Anthropic shipped the headline model, the developer surface (Claude Code GA), the API surface (4 new capabilities), the safety threshold (ASL-3) and the conference. OpenAI + G42 + Oracle + NVIDIA + SoftBank + Cisco shipped Stargate UAE.

Open-source pulse

The MCP connector for Anthropic’s API + Microsoft’s native MCP integration into Windows 11 from Build (same week) mark a coordinated step in standardizing agent-tool plumbing around MCP. Meta pushed updates to Llama 4 weights on Hugging Face following the Llama for Startups program launched May 21.

Money, infra & hardware

Stargate UAE is the largest concrete commitment to international Stargate to date. Wall Street previews flagged NVIDIA’s Q1 FY26 print scheduled for May 28 — would later show $44.1B revenue (+69% YoY) with a $4.5B H20 inventory charge.

Quiet corners

Google I/O 2025 content opened broadly on demand.

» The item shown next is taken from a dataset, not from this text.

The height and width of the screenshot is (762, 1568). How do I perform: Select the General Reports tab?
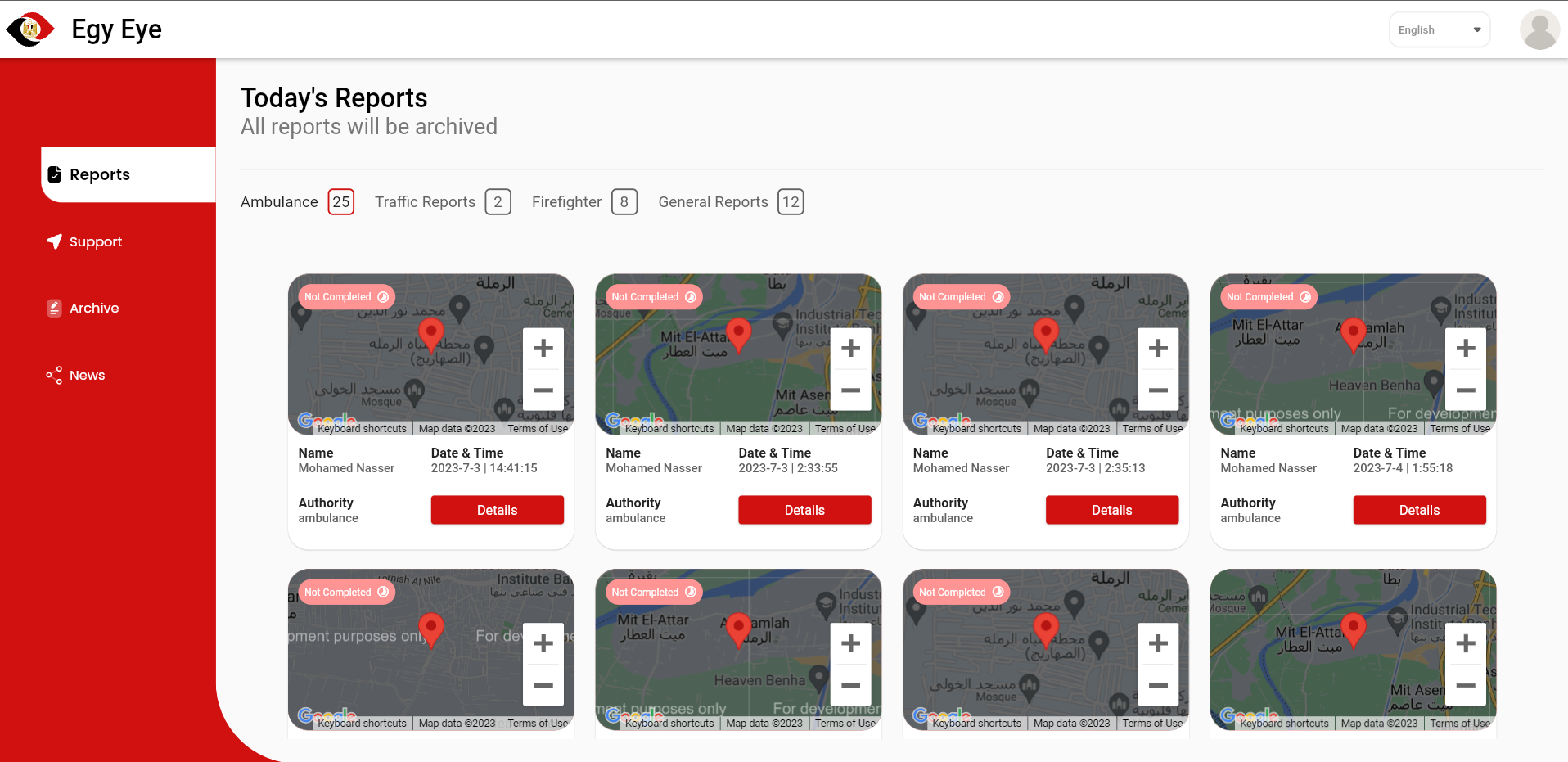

Microsoft Build 2025 ran concurrent (May 19-22) with GitHub Copilot upgraded to an autonomous coding agent and MCP integrated natively into Windows 11.

By the numbers

  • 72.5% / 72.7% / 43.2% — Opus 4 / Sonnet 4 SWE-Bench Verified / Opus 4 Terminal-bench
  • $15 / $75 / $3 / $15 per M tokens — Opus 4 in/out, Sonnet 4 in/out
  • ~7 hours — Opus 4 autonomous Rakuten refactor
  • 4 — new Anthropic API capabilities (code exec, MCP connector, Files API, 1h prompt cache)
  • 1 GW / 200 MW / 2026 — Stargate UAE cluster / first slice / online target
  • 500,000 / ~$15B / 2.5M — annual NVIDIA chip allocation / value / planned ultimate B200-class GPUs at site
  • Most-mentioned company: Anthropic

Compiled by AI Feed’s editor from verified web sources for 22 May 2025.